Conclusion: The low rate of TB transmission in our findings (24%) showed that the mode of TB transmission in Iran is mostly associated with reactivation of a previous TB infection and that recently a transmitted disease has a minor role. However, the increasing incidence of the intra-community transmission in recent years highlights the need for establishing new strategies for control of TB.

Tuberculosis (TB) remains one of the major public health problems in Iran. According to the World Health Organization (WHO), the incidence rate of TB in Iran is approximately moderate, 21 cases per 100,000 populations [1]. However, the existence of extended borders with high-TB burden countries (Afghanistan and Pakistan) and immigrations of Afghans influences TB distribution in the region and threatens the control strategies.

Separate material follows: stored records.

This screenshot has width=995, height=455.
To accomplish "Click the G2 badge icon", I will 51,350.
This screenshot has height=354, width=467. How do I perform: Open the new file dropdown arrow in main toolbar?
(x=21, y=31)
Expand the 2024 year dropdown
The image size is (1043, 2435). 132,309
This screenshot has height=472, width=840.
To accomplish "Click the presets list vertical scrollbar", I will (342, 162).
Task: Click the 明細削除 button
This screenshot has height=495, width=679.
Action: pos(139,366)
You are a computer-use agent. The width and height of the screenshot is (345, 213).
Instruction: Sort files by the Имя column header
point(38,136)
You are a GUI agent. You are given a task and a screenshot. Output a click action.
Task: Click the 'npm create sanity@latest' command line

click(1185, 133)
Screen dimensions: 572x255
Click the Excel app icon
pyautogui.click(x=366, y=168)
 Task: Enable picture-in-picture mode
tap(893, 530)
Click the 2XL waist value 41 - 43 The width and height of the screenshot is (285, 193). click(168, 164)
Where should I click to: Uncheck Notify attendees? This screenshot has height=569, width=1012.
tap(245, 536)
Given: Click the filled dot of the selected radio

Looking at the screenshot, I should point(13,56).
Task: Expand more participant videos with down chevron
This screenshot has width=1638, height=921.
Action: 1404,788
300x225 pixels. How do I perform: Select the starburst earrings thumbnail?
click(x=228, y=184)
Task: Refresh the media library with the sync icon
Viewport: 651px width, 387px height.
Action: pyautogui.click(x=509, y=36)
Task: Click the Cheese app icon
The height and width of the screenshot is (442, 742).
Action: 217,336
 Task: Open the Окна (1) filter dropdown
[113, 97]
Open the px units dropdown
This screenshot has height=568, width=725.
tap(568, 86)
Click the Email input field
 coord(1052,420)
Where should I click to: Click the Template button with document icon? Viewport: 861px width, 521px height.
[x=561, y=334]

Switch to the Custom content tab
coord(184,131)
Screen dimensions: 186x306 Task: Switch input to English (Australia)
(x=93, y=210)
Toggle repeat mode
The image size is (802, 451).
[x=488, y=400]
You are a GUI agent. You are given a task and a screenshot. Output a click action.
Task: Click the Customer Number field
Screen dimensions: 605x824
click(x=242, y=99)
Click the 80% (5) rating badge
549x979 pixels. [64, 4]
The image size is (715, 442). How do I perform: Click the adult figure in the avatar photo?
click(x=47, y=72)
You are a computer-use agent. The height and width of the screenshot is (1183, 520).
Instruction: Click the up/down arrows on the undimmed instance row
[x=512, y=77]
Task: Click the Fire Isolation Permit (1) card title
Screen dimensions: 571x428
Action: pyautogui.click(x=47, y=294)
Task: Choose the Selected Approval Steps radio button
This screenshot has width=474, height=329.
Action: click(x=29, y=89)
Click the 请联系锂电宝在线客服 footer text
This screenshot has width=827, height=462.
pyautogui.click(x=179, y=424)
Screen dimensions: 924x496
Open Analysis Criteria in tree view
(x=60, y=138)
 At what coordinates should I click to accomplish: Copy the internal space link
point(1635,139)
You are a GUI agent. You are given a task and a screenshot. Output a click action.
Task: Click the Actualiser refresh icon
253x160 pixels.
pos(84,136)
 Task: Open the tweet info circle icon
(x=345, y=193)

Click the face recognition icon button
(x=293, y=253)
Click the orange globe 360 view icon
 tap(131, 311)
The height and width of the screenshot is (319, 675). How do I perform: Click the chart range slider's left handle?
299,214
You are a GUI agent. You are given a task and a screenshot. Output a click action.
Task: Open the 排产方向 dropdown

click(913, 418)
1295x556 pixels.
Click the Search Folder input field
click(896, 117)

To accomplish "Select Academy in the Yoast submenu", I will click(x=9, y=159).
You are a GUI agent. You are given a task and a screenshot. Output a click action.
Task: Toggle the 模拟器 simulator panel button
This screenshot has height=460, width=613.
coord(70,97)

Tracking the epidemiological events such as transmission dynamics of Mycobacterium tuberculosis (MTB) strains is one of the essential priorities for TB control strategy [2,3]. In this regard, several genotyping assays have been established, of which Spoligotyping and Mycobacterial Interspersed Repetitive Unit-Variable Number Tandem Repeat (MIRU-VNTR) were among the most frequently used [4-7]. Today, these methods, by detecting recent transmission and distinguishing between re-infections and relapses, have become a valuable tool for epidemiological study of TB. Although MIRU-VNTR is considered as a reliable and reproducible method, several studies shows that using the two techniques of MIRU-VNTR and Spoligotyping simultaneously could evaluate the genetic patterns of MTB strains in a much better manner[8] . Therefore in the current study, Spoligotyping and MIRU-VNTR assays was applied for genotyping and tracking the transmission dynamics of MTB strains isolated from different parts of Iran.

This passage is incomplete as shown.